**Document extract**:
[Start of Attachment]
= Duncan Johnson (DJ) =

Canadian radio jockey (1938–2018)

Duncan Johnson (aka Gerald Clements) (17 August 1938 - 11 October 2018) was a radio DJ, working in his native Canada and in the United Kingdom.

Born in Fergus, Ontario, during his early years he joined a radio station in Swift Current, Saskatchewan. After a time at CJOC in Lethbridge, Alberta, Duncan was offered a job in Bermuda where he stayed for a year and a half.

While in London on a trip, Johnson came across a newspaper article that outlined the formation of Radio London. At first he covered for broadcasters who were on shore leave, but eventually had his own show, "London After Midnight".

After leaving Radio London Duncan he appeared on the BBC Light Programme in 1966 and as one of the team of DJs on BBC Radio 1 when it launched in 1967, though he only appeared on the station for the first three months. He worked at EMI as a label manager and returned to radio working briefly for Radio Northsea, BBC Radio London presenting "London Country" and Radio Luxembourg.
[End of Attachment]
**Using the information**:
• A. In the Duncan Johnson biography, what was the name of the show Johnson eventually hosted on Radio London?
• B. Continue the Duncan Johnson biography from its last sentence.

**Material shown**:
[Start of Attachment]
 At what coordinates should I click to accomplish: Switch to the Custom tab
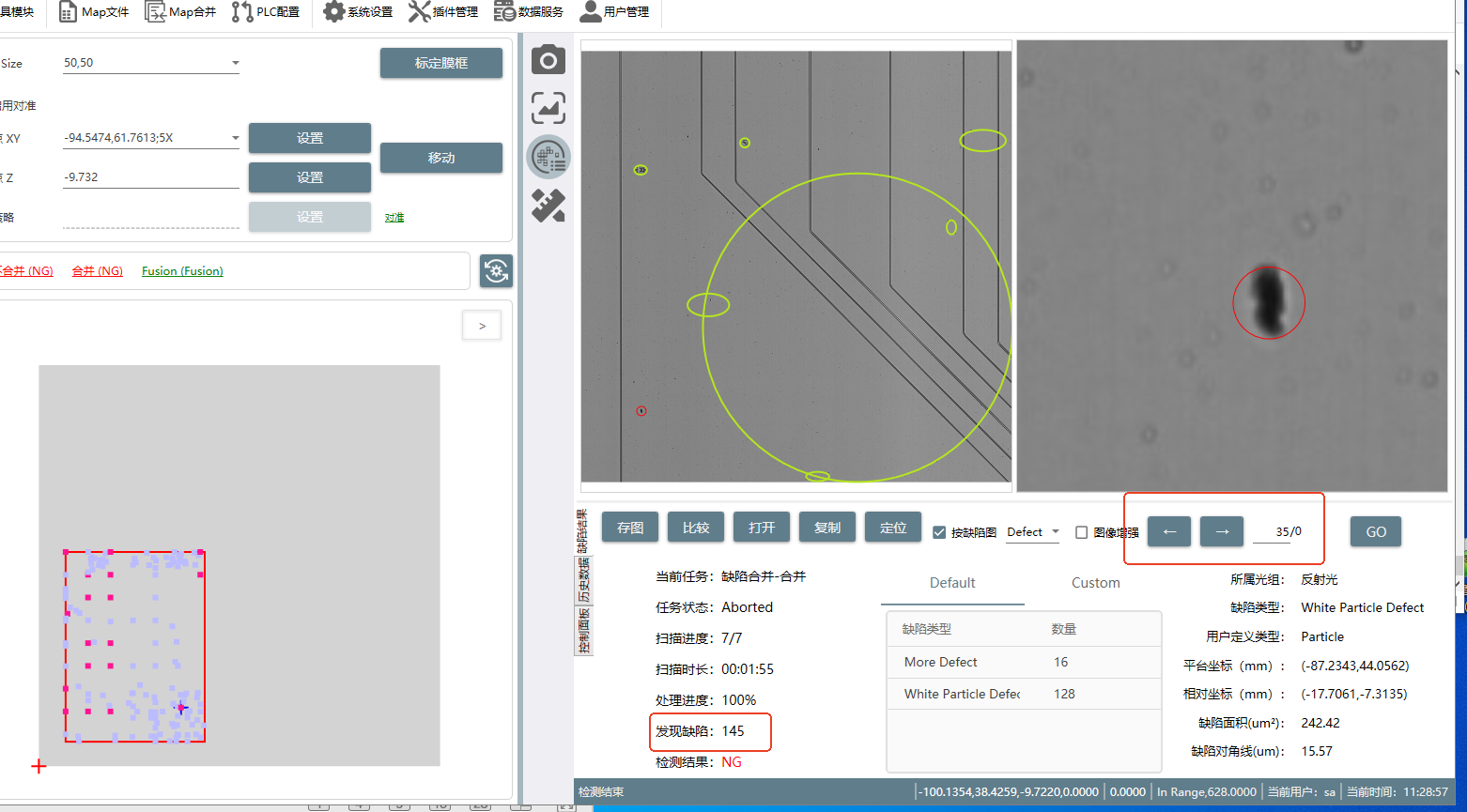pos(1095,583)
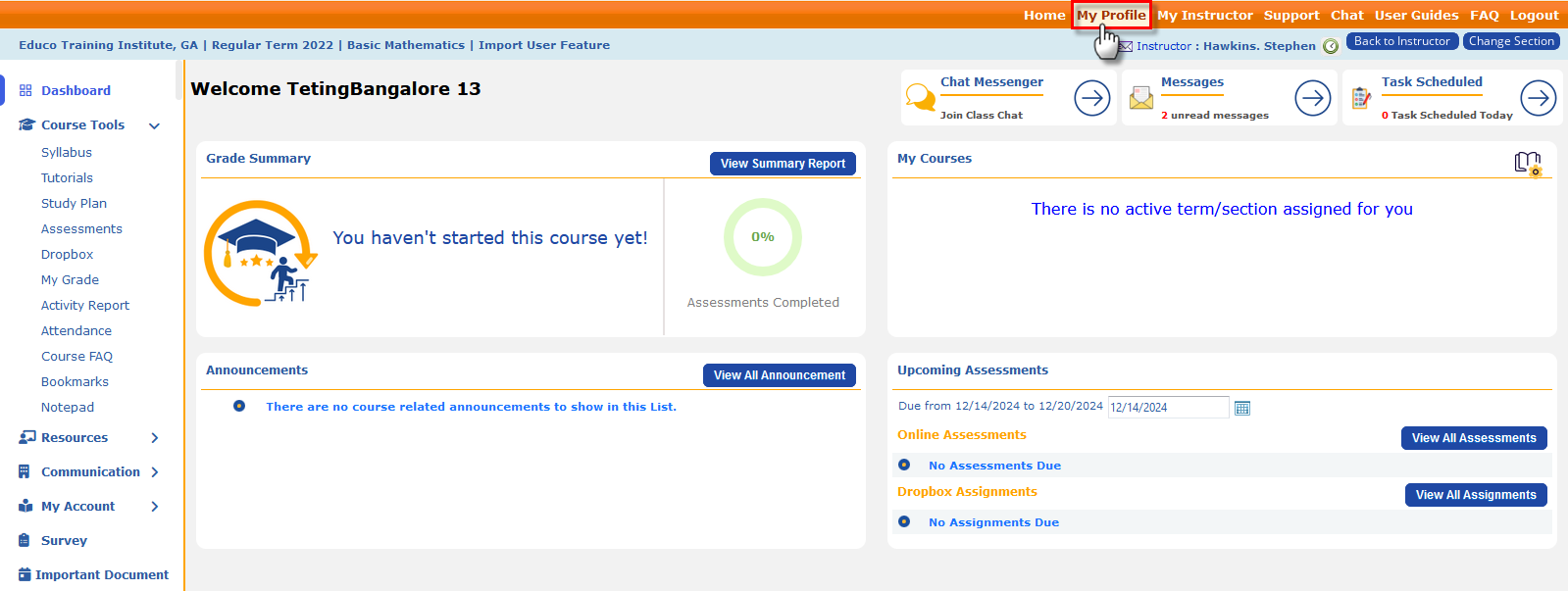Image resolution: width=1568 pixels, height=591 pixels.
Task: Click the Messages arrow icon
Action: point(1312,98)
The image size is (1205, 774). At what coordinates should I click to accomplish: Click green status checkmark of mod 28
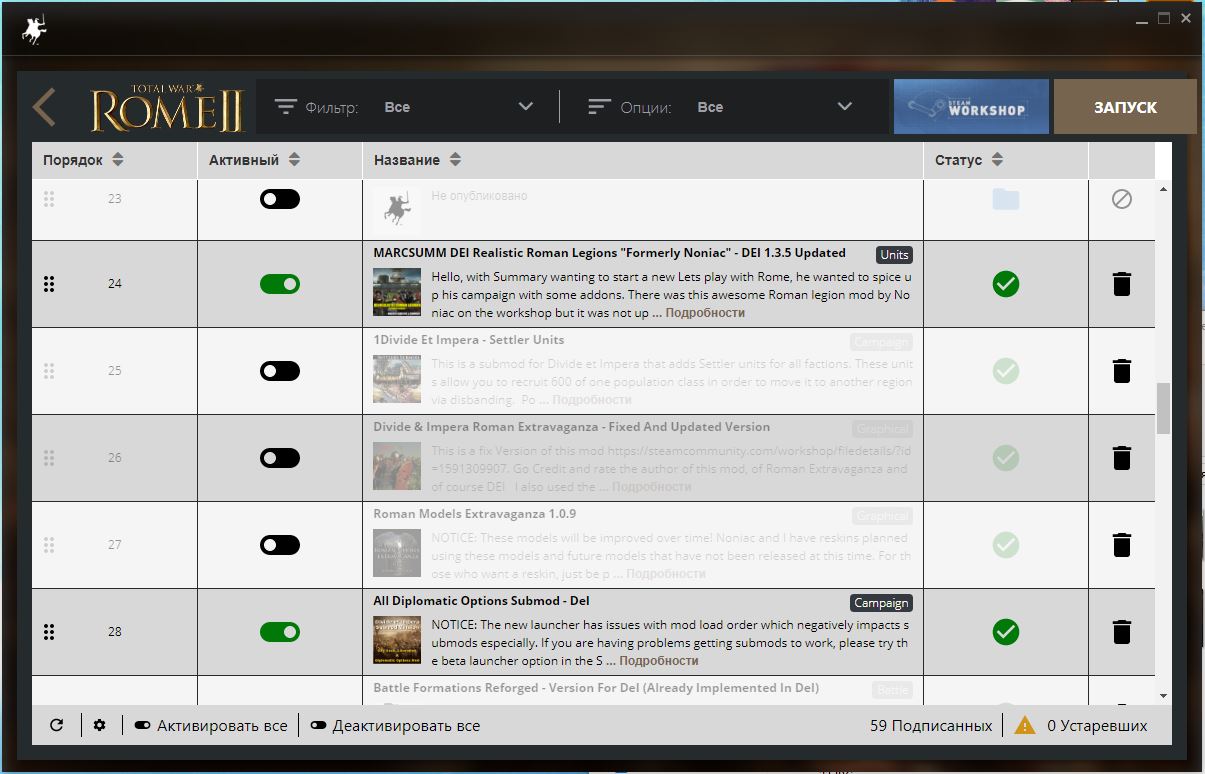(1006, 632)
[End of Attachment]
**Exercise results**:
• A. "London After Midnight"

• B.
In 1968, Johnson recorded a single for Spark Records, "The Big Architect".

In 1976 Johnson joined Capital Radio presenting "Afternoon Delight" and later the overnight show "Night Flight". Moving to Kent in 1984 he was part of the launch team at Invicta Radio. After leaving the station in 1988 he joined an advertising agency as a financial controller.

Diagnosed with Parkinson's disease in his sixties, Johnson continued to appear at offshore radio reunions including the Pirate Radio Essex broadcasts in 2004 and 2007. In his later years he lived at Brinsworth House and in October 2018 was admitted to West Middlesex University Hospital where he died on 11 October.